Volvió a salir al exterior a grandes zancadas. Bayaz no había avanzado más de un par de docenas de pasos y hablaba en voz baja con su esbirro de pelo rizado.
—¡Bayaz! ¡Quiero hablar con usted!
—Bueno, da la casualidad de que yo también quiero hablar con usted. Qué feliz coincidencia —el Mago se volvió hacia su sirviente—. Llévale el dinero, pues, tal como acordamos y… envía a los fontaneros —el sirviente hizo una reverencia y se retiró respetuosamente—. Y, ahora, ¿qué puedo hacer por…?
—No puede relevarle.
—¿Se puede saber de quién estamos hablando?
—¡De mi padre! —le espetó Finree—. ¡Como usted bien sabe!
—No he sido yo quien le ha relevado —daba la impresión de que a Bayaz le hacía gracia esa situación—. Su padre ha tenido el buen gesto y el buen tino de dimitir.
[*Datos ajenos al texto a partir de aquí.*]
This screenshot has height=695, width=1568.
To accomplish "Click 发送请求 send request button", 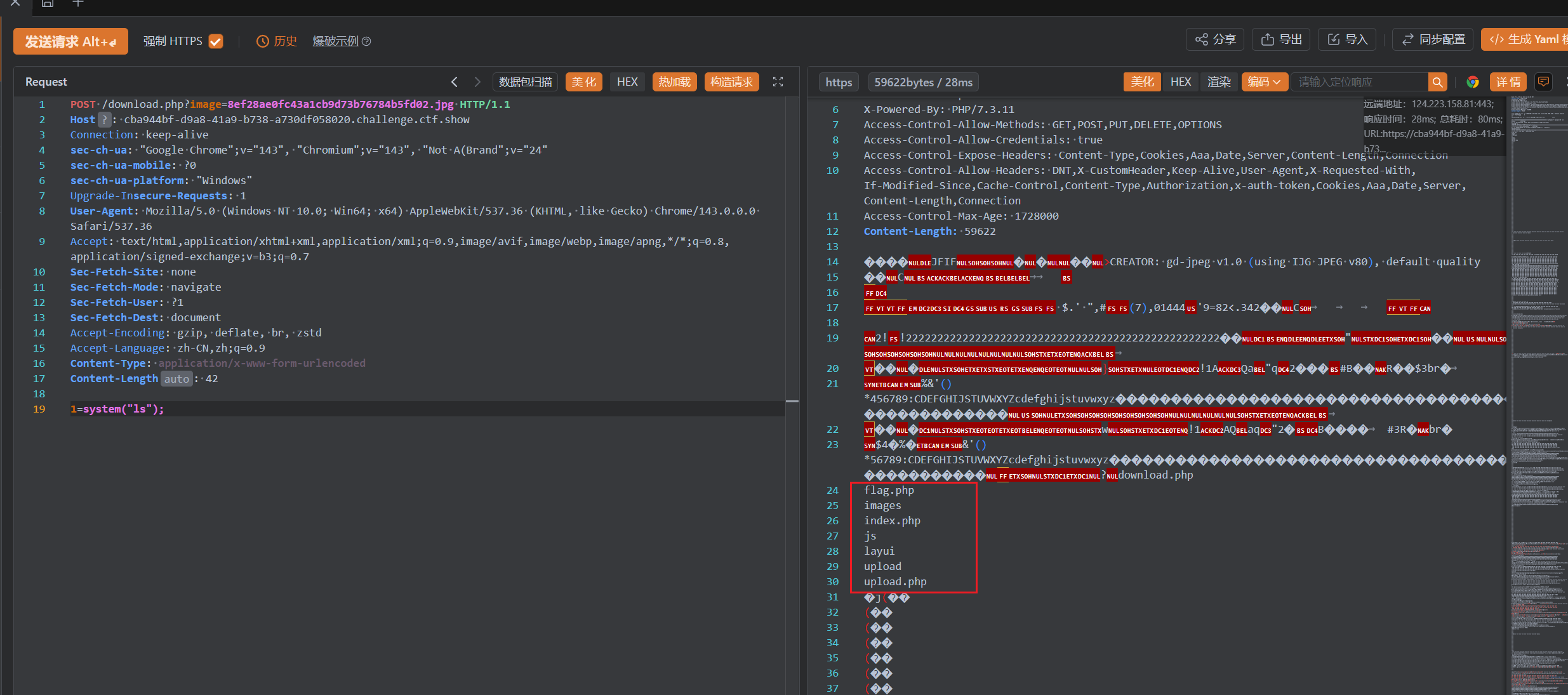I will [x=70, y=41].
—¡Es el mejor para ocupar ese puesto! —tuvo que hacer un tremendo esfuerzo para no agarrar al Mago de su calvo cráneo y morderlo—. ¡Es el único que ha hecho algo para acabar con esta inútil matanza! ¡Ese necio engreído de Mitterick provocó la muerte de la mitad de su división ayer! El rey necesita hombres que…
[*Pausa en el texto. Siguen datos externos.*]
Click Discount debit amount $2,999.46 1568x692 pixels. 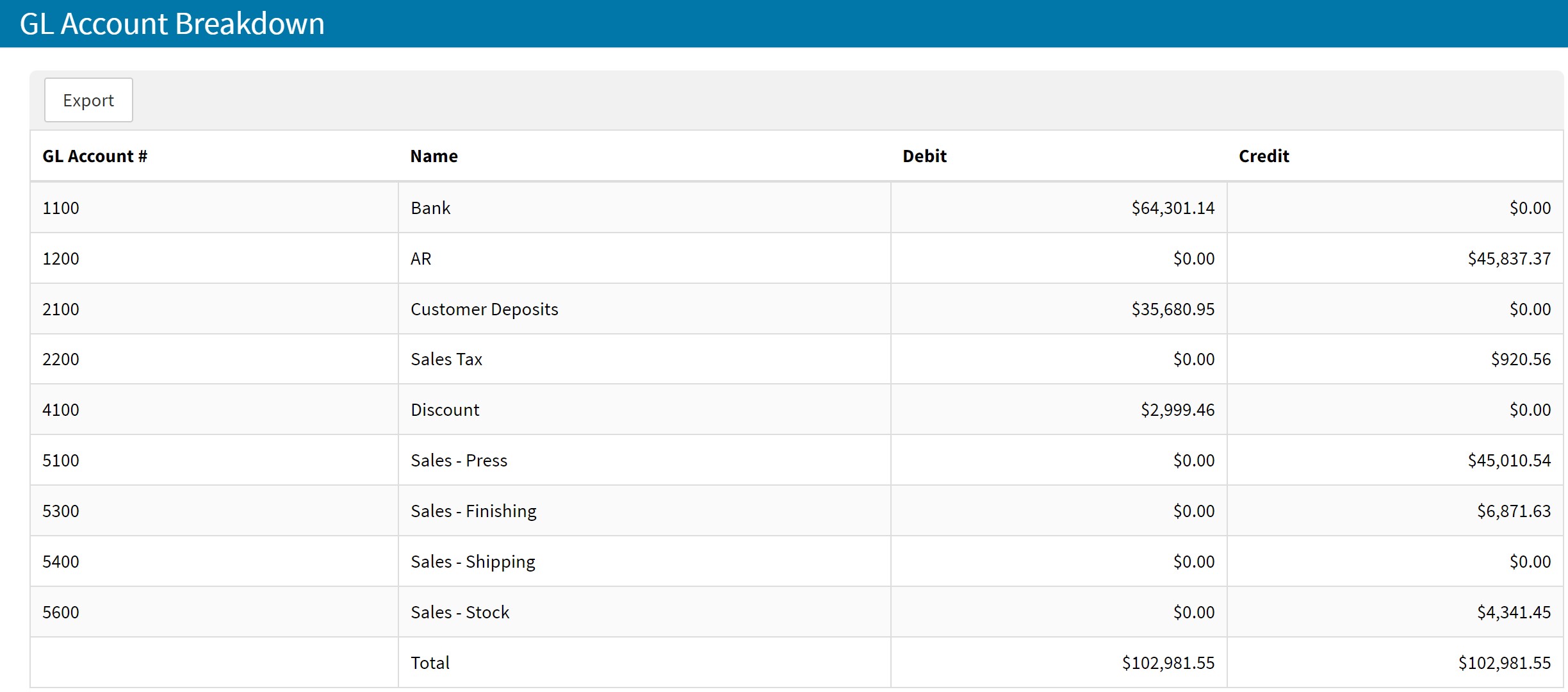pos(1177,410)
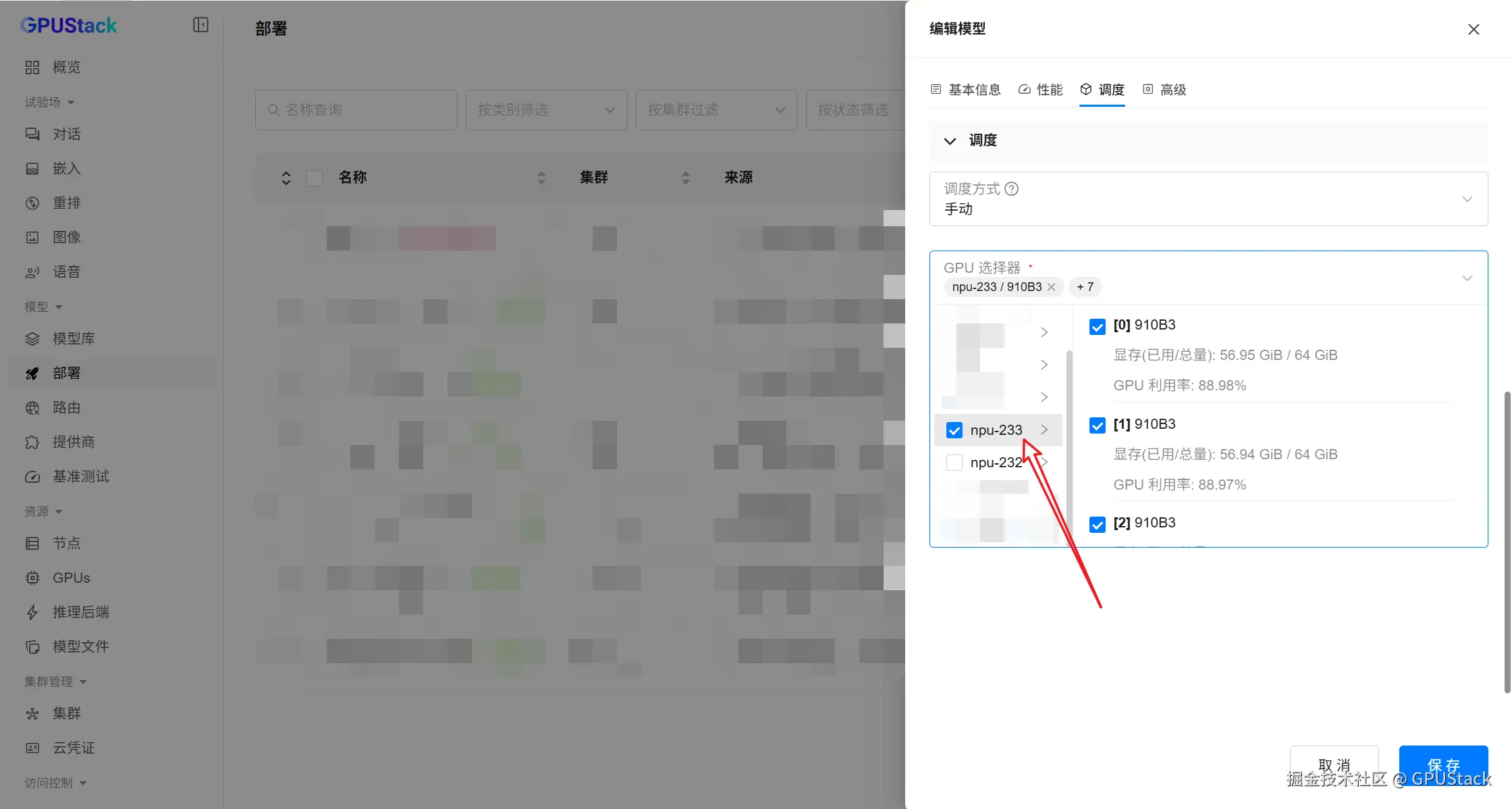Uncheck the npu-233 node checkbox
The image size is (1512, 809).
[x=954, y=430]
—El rey necesita hombres que lo obedezcan.
—¡No tiene usted la autoridad necesaria para hablar así! —exclamó Finree, a quien se le estaba quebrando la voz—. ¡Mi padre es un Lord Mariscal y ocupa un sillón del Consejo Cerrado, sólo el rey en persona puede cesarle!
—¡Oh, qué lástima! ¡Me veo contrariado por las mismas reglas de gobierno que yo personalmente redacté! —Bayaz hizo un mohín con el labio inferior mientras metía la mano en su bolsillo y extraía un pergamino sellado con un grueso lacre rojo—. Entonces, supongo que esto tampoco tendrá ninguna validez —dijo desenrollándolo con un ligero crujido.
Finree se percató que se había quedado repentinamente sin aliento mientras el Mago se aclaraba la garganta.
—Por real decreto, se restituye a Harod Dan Brock en el asiento que ocupaba su padre en el Consejo Abierto. Parte de sus fincas familiares situadas en Keln le serán devueltas, junto a ciertas tierras cercanas a Ostenhorm desde las que, es de esperar, su esposo desempeñará sus nuevas responsabilidades como gobernador de Angland —Bayaz le dio la vuelta al papel y se lo acercó. Los ojos de Finree saltaron sobre los párrafos exquisitamente caligrafiados igual que los de un mendigo sobre un joyero—. ¿Cómo no se iba a ver conmovido el rey por semejante lealtad, semejante valentía, semejante sacrificio como el demostrado por el joven
Lord
Brock? —Bayaz se acercó más aún—. ¡Eso por no mencionar el coraje y la tenacidad de su esposa, la cual, tras haber sido capturada por los hombres del Norte, se enfrentó nada menos que a Dow el Negro exigiendo la liberación de sesenta prisioneros! Cielos, Su Augusta Majestad tendría que haber sido de
piedra
para no sentirse conmovido. Y no lo es, en caso de que se lo esté preguntando. Todo lo contrario, de hecho. Lloró cuando leyó el despacho en que se describía el heroico asalto al puente llevado a cabo por su esposo.
Lloró
. Después, ordenó la redacción de este decreto y lo firmó en menos de una hora —el Mago se pegó de tal manera a Finree que ésta casi pudo sentir su aliento sobre el rostro—. Me atrevería a decir… que si alguien fuese a inspeccionar atentamente este documento… podría ver las marcas de las sinceras lágrimas de su Majestad… en la misma vitela.
Por primera vez desde que Bayaz lo había extraído, Finree fue capaz de apartar los ojos del pergamino. Estaba lo suficientemente cerca como para ver todos y cada uno de los canosos pelos de la barba de Bayaz, cada lunar de su calva, cada profunda y marcada arruga en su piel.